The odor of the baleful cigarette
Assails us now, where the mild calumet
Around the circle like a censer swung.
The notes of Strauss intoxicate the air,
And dainty feet in cadence twinkle there,
Where in rude strains the warriors’ deeds were sung,
And where the Indian lover’s plaintive flute
Lured to the trysting-place the dusky maid.
Discreetly hidden in the sylvan shade,
The Anglomaniac comes to press his suit,
And Patrick, too, out for a holiday,
Strolls with his Bridget here en dimanché,
And softly whispers in his charmer’s ear
The same old tale, to lovers ever dear.
The rustling leaves, the waves, the mating bird,
Sing the same songs the Indian maiden heard.
Save a few stately names, the vanished race
Whose dust we daily trample leave no trace
Or monument. None who that race have known
Ere poisoned by the vices of our own,
Deem it ignoble; but the white man’s breath,
To him a besom of consuming death,
Sweeps him like ashes from his natal hearth,
E’en as one day some race of stronger birth
Will sweep our children’s children from the earth.

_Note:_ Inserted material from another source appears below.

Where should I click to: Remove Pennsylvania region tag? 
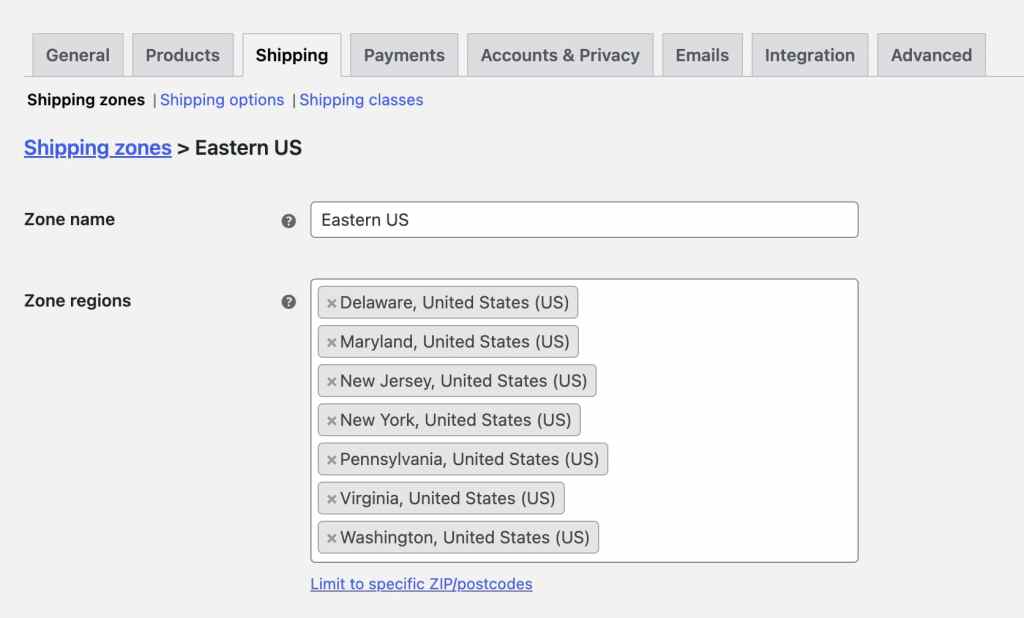coord(331,460)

More noxious than the fabled upas tree,
We blight his virtues first, and then with scorn
Repel the hands extended once to save
Our exiled fathers, fleeing o’er the wave.
Yet in his deepest fall, the warrior, born
Of warrior lineage fetterless and free,
Retains unquenched in his unyielding soul
A secret flame in spite of all control.
He brooks no slavish, ignominious toil,
By scourger driven to till the white man’s soil.

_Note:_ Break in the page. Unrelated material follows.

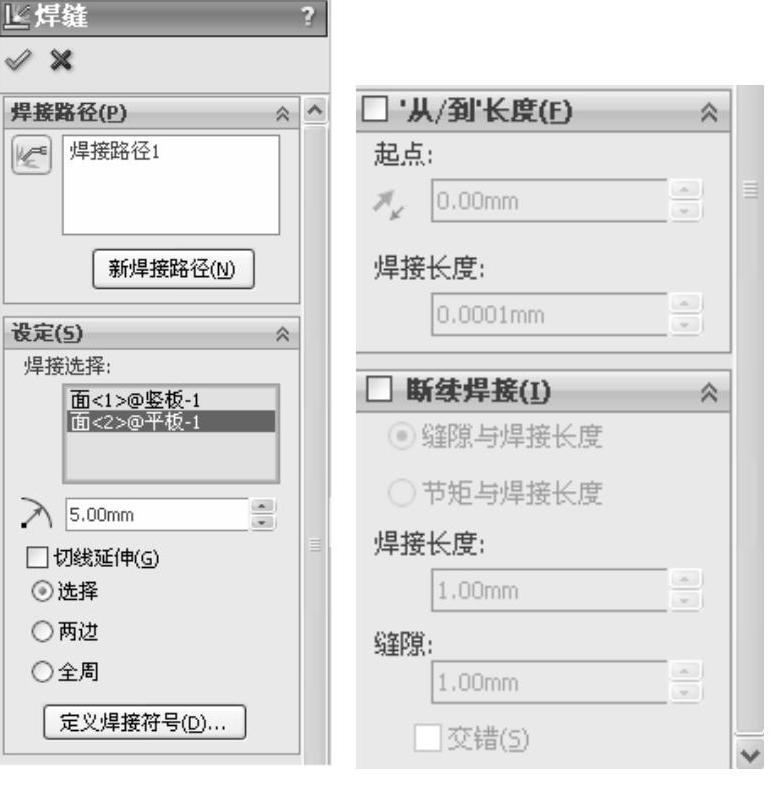Click the 焊缝 weld bead title icon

Chained in Plutonian caverns far from day,
His spirit swiftly chafes its bars away;
Or by his own impatient hand released,
With rapture bounds as to a marriage feast.

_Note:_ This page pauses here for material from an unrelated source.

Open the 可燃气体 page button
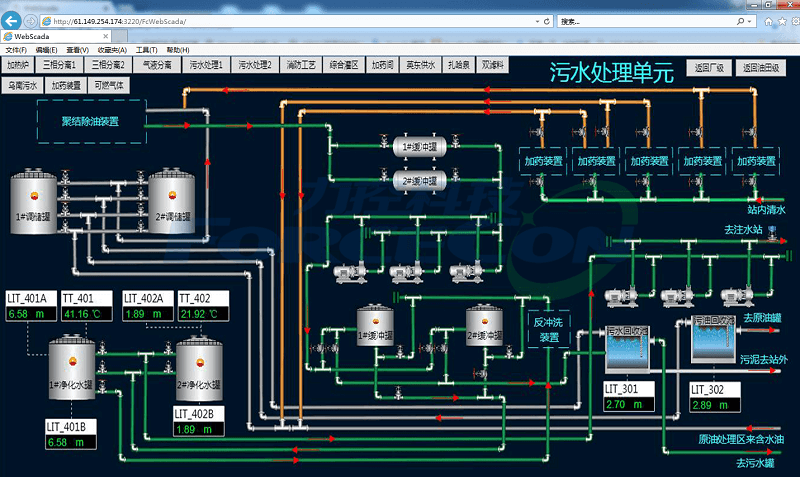 click(x=110, y=86)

Wealth, pomp, and power ne’er his soul affect;
Still unabashed he stands, unmoved, erect,
His blanket draped, albeit not too clean,
About him with a Roman consul’s mien,
And in the white light of a throne his eye
Would meet, nor quail, the eye of majesty.
His own war-eagle to the sun that soared,
Gave back with eye undimmed its fiery glare,
And sported with the speaking lightnings where
The Thunder-Birds[1] along the tempest roared;
Or swept the plain, but saw no Indian slave
From the Pacific to Atlantic wave.
Fair Minnetonka, thou art changed, and yet
I know not if ’twere matter for regret.
Thou wast a maid untried, with yielding heart,
With flowing hair, and ample sheltering arms,
And unabashed contours, whose rosy charms
Were all untrammelled by the hand of art,
And eyes of dreamy mystery, wherein
E’en then thy triumphs dimly were foreseen;
A worldly-wise and queenly woman now,
Adorned with spoil of many victories,
And flush of further conquest on thy brow;
Jewels cannot thy native charms enhance,
Nor can thy robes, too tightly laced perchance,
The matchless beauty of thy form disguise.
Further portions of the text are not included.